1 avr. 2014

Communiqué du collectif Racailles : « On raccroche les crampons »

Né sous Sarkozy (novembre 2007), Racailles en a connu des combats, de la fac aux retraites en passant par les piquets de grève de nombreuses taules à coups d'interviews et de sandwichs saucisse-bière CGT à 1,5€. Mais là c'en est trop. Trop de boulot, trop à reconquérir, trop de « pédagogie », trop de libéralisme, trop de grands médias, trop de droites face à nous. Alors Racailles tire les leçons de nos échecs en se retirant de la vie médiatique : c'est l'auto-dissolution. Pschitt ! Nous avons décidé de décéder et d'assumer un renoncement digne d'une politique sociale dans un gouvernement PS.
 
[n'apportez ni fleurs, ni couronnes]

Nous avons pourtant tenté de créer et faire vivre nos utopies par un outil militant, ouvert, participatif, irrévérencieux, indépendant et horizontal ayant pour but de relayer les luttes (qu'elles soient locales ou plus vastes), de questionner nos pratiques, de contrer les discours dominants, de proposer des alternatives. Nous avons pris la rue avec nos journaux sous le bras et nos langues hors de nos poches, nous avons chialé dans les nuages de lacrymo, rigolé (parfois seuls) de nos propres blagues, bloqué des lieux pour débloquer des esprits, pourri vos manifs et vidé vos bourses à coups de « deeeeeeemandez Racaaaaailles ! ».
On nous a parfois dit cons, misogynes, pas drôles, démagos, mélenchonistes, gauches et anti-gauche, récupérés d'un côté, irrécupérables de l'autre, soc' dém' à notre gauche ou anar' à notre droite, plus intéressés qu'intéressants. On nous a aussi – souvent - encouragé, diffusé, complimenté et on vous en remercie.

Mais aujourd'hui nous nous rallions à nombre de forces de gauche et choisissons la résignation à la combativité. Nous acceptons l'idée qu'il est impossible de contrer les sociaux démocrates et autres libéraux aux manettes par des propositions réellement de gauche. Nous avouons que porter le changement par l'utopie est utopique et prôner les révolutions trop en décalage avec l'unique politique possible et le nécessaire pragmatisme des temps de crise. Nous cédons aux sirènes du « de toute façon on peut rien faire ». Nous actons notre échec à changer le monde.
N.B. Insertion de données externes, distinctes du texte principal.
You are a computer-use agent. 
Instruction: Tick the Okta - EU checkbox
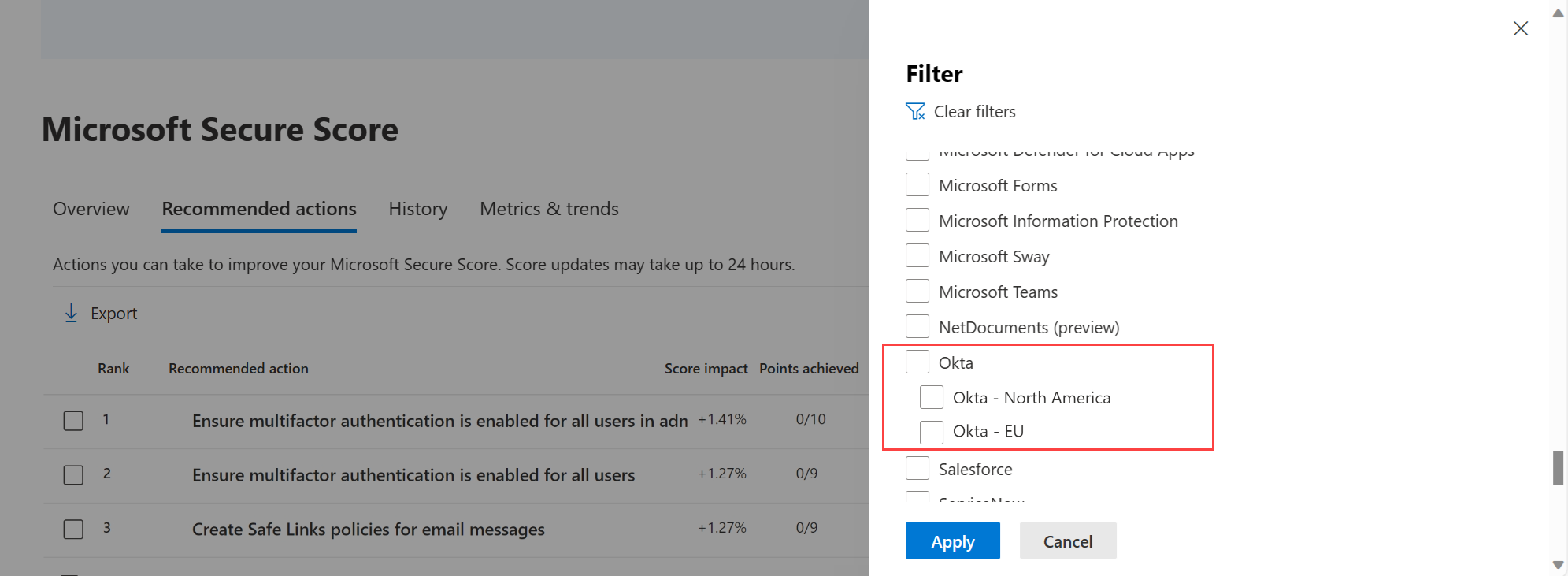tap(932, 432)
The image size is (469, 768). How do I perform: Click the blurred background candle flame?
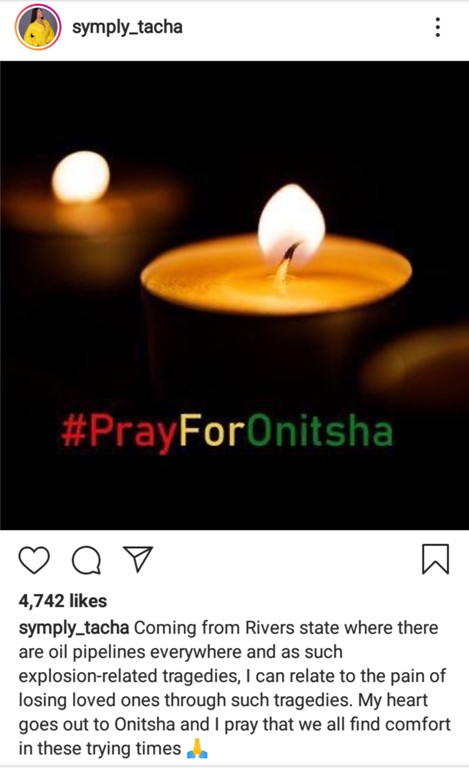click(x=81, y=177)
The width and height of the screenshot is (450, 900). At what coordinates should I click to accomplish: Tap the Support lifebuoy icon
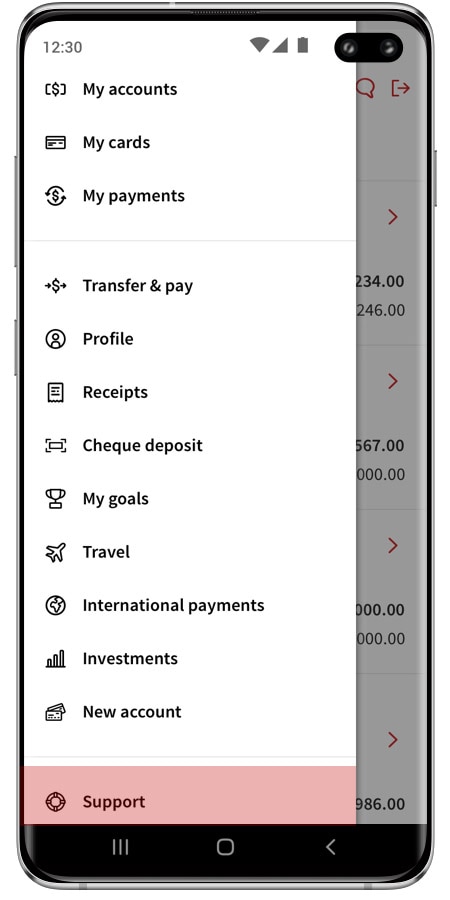click(56, 801)

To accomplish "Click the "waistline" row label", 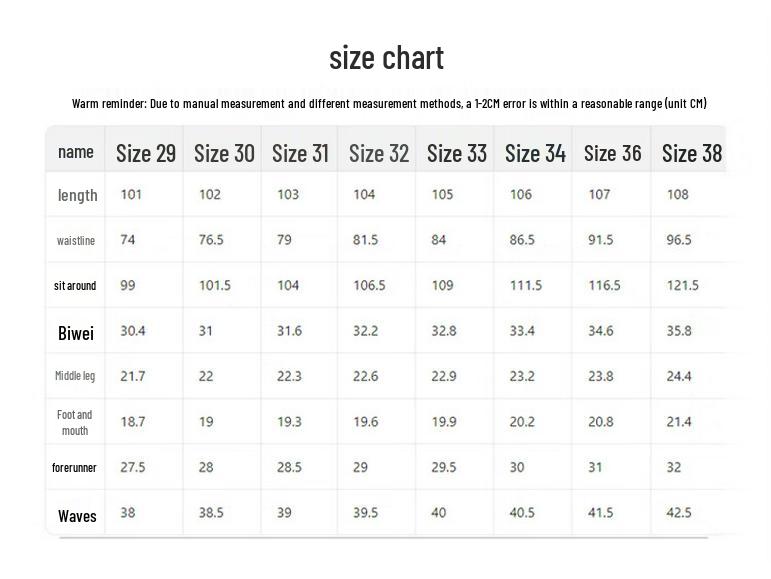I will 76,240.
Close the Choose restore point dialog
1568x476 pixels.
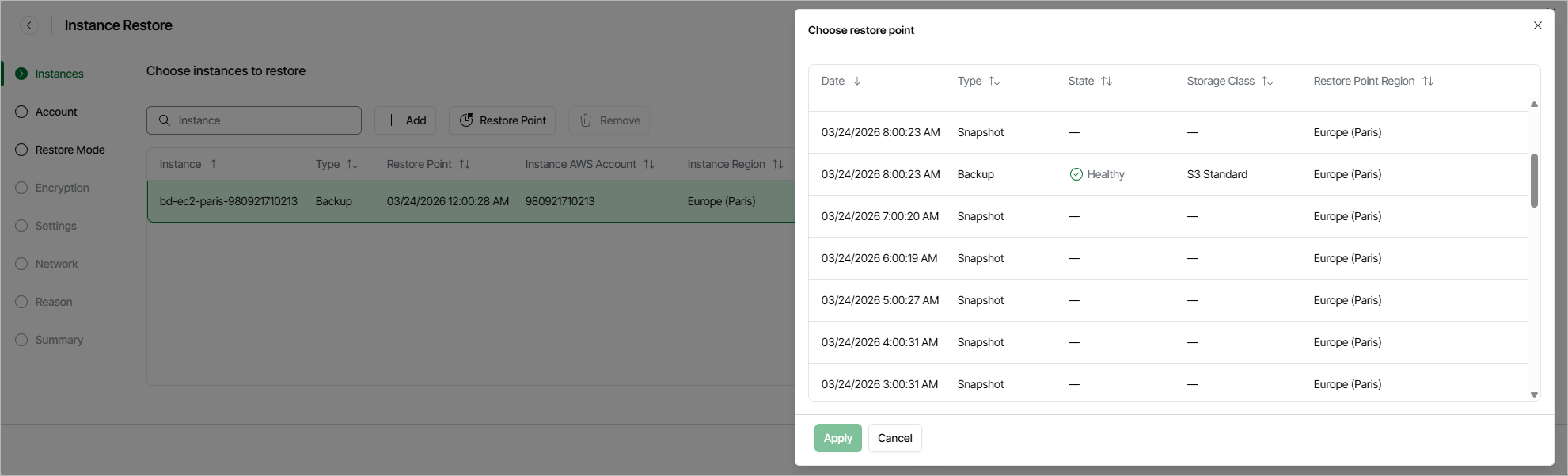1537,25
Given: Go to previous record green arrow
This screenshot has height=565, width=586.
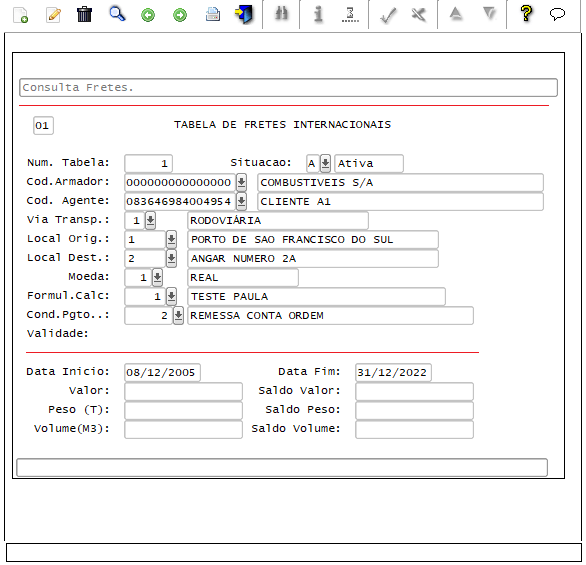Looking at the screenshot, I should 148,15.
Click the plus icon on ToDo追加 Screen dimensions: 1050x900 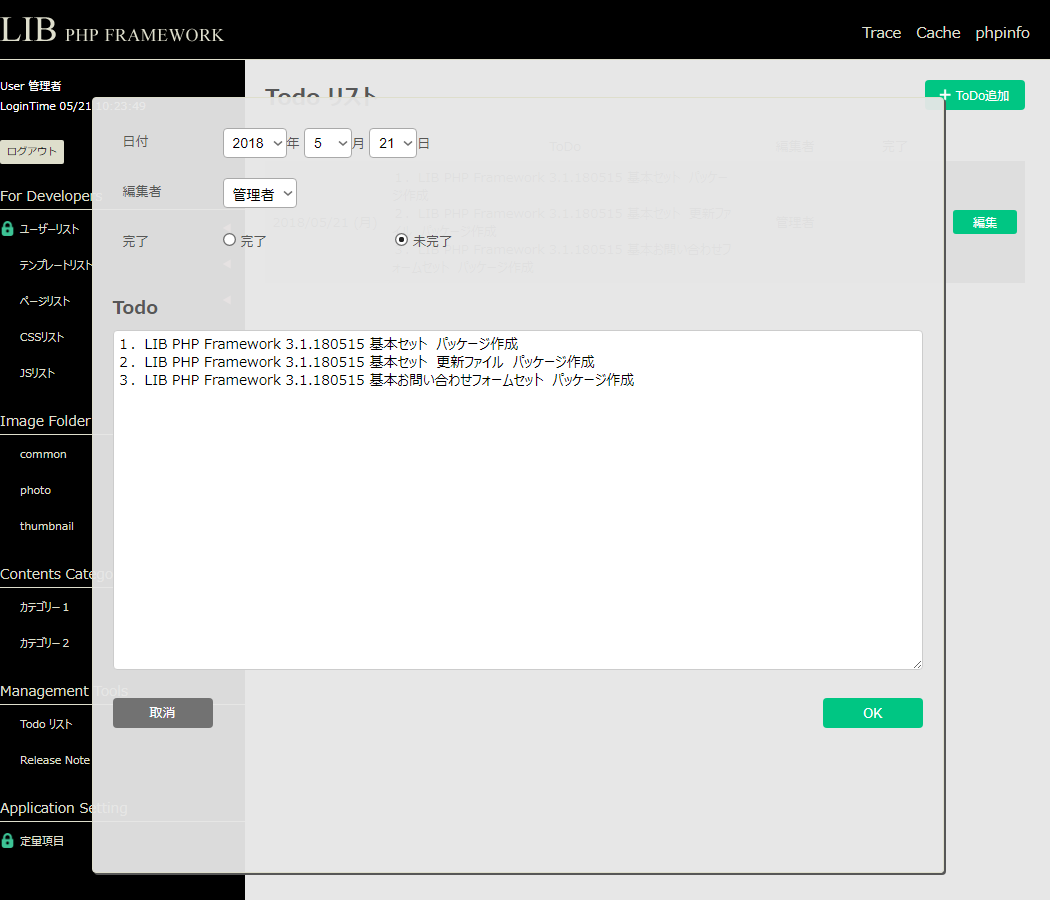(944, 96)
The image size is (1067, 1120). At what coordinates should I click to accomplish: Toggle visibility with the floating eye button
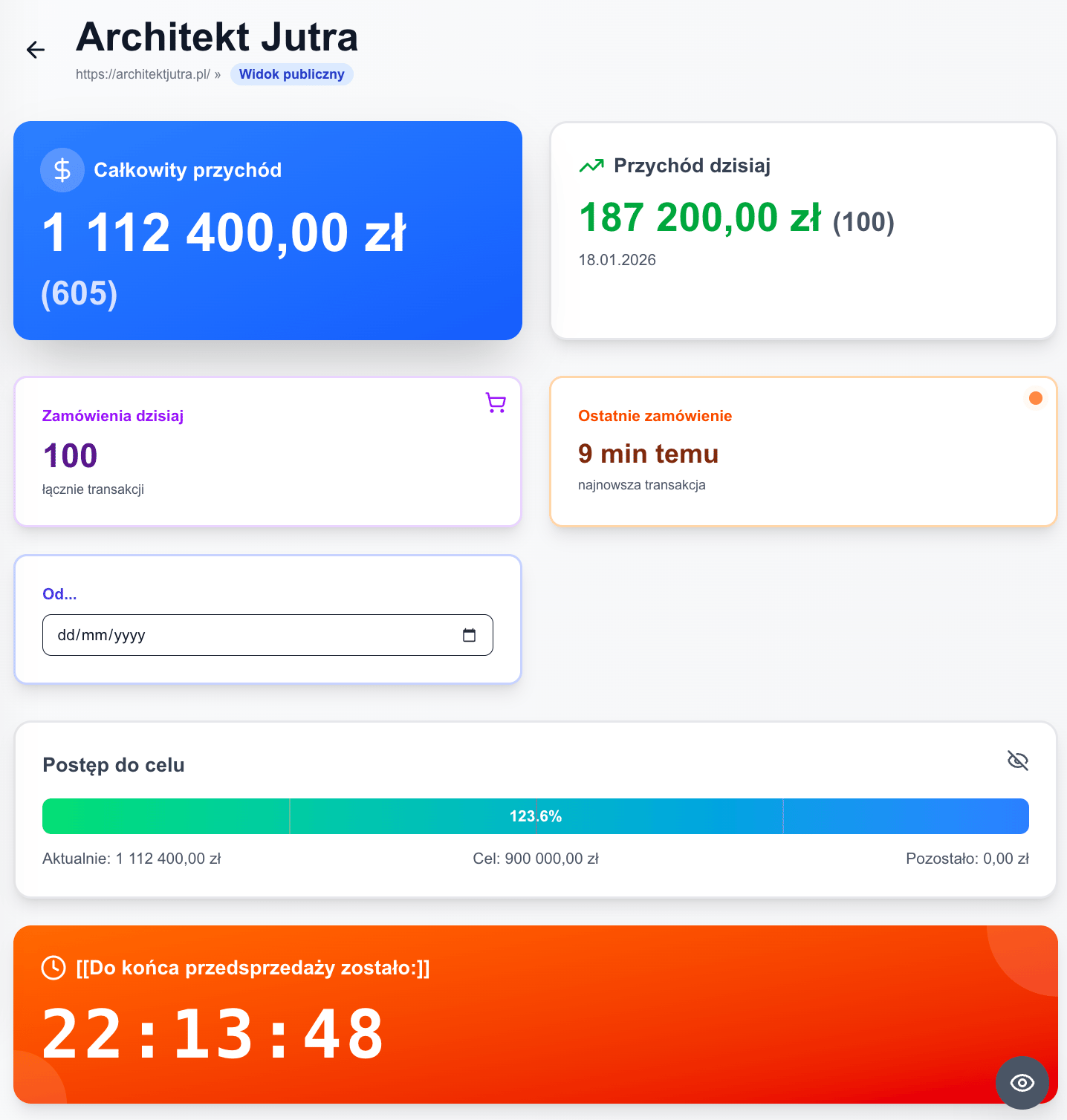click(x=1022, y=1083)
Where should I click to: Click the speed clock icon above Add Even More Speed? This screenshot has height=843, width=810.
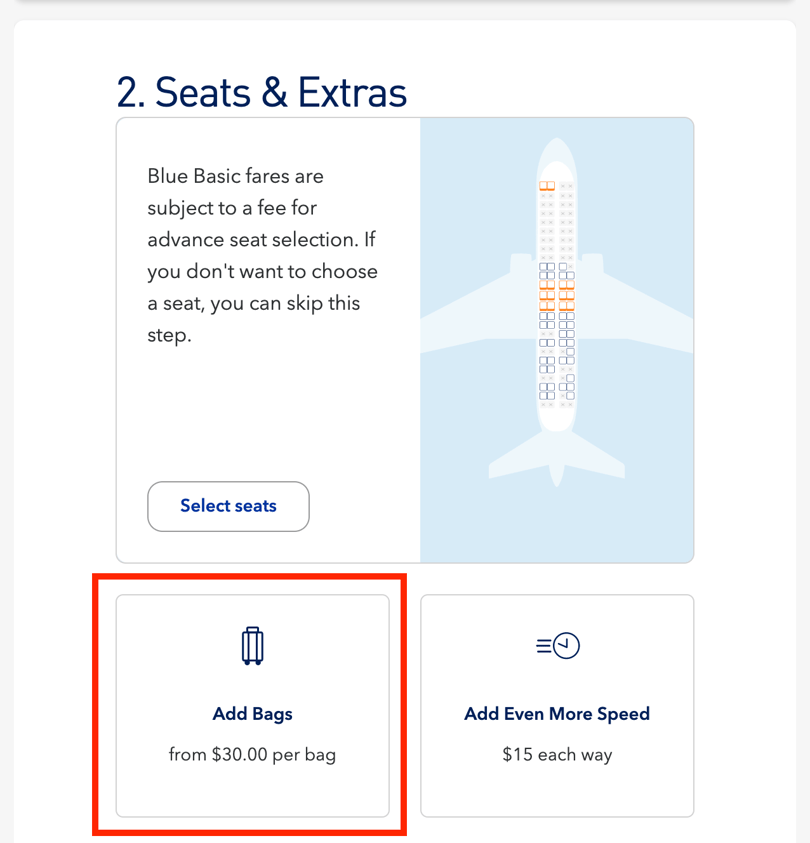coord(557,645)

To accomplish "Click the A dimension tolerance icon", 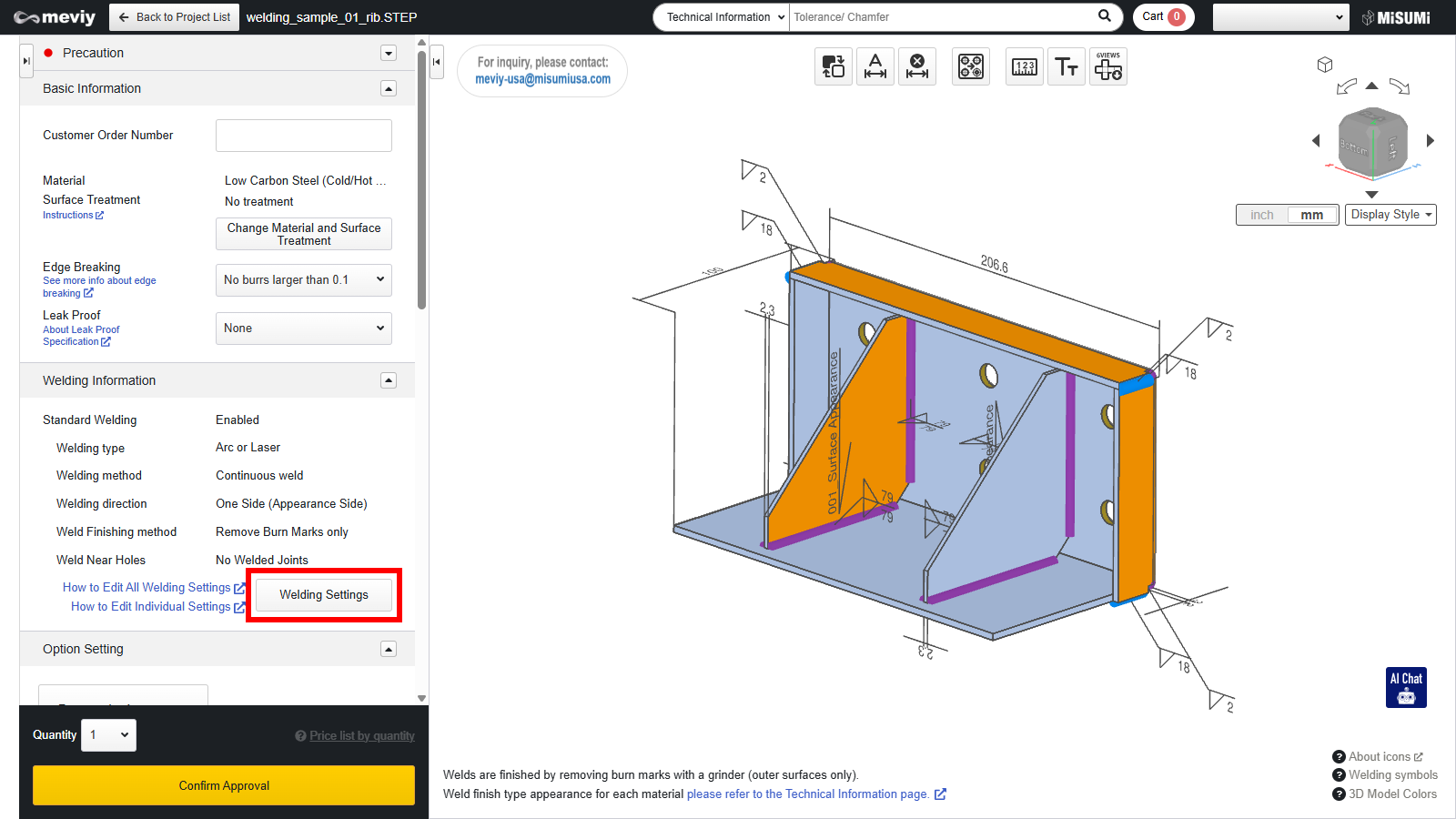I will coord(875,66).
Nous posons même la question : et si Marine Le Pen ne disait finalement pas que des conneries ? Quitte à crever, autant en profiter, non ?!

Ainsi, nous en appelons à abandonner les initiatives alternatives inutiles dignes de hippies dégénérés et poursuivre la dépolitisation générale. Nous croyons au renforcement de la démocratie représentative, au pouvoir oligarchique et censitaire. Et nous souhaitons bon courage à nos hommes politiques (parce que c'est avant toute une histoire de couillus, admettez-le), de Joël Bruneau à Manuel Valls.
Et parce que nous voulons connaître un ultime succès en librairies, nous vous annonçons la sortie de notre dernière publication : « Résignez-vous ! ».

Caen, le 1er avril 2014

Mise à jour (22h17) : des négociations ont lieu actuellement avec d'éventuels repreneurs prêts à garder la totalité de l'équipe mais qui exigent une meilleure rentabilité et une baisse des coûts de fonctionnement (notes de frais au bar ; fournitures et alimentation ; prestations de spectacles privés et bien escortés).

Mise à jour (2 avril 00h01) : finalement on reste ! Merci à toutes et tous pour votre soutien.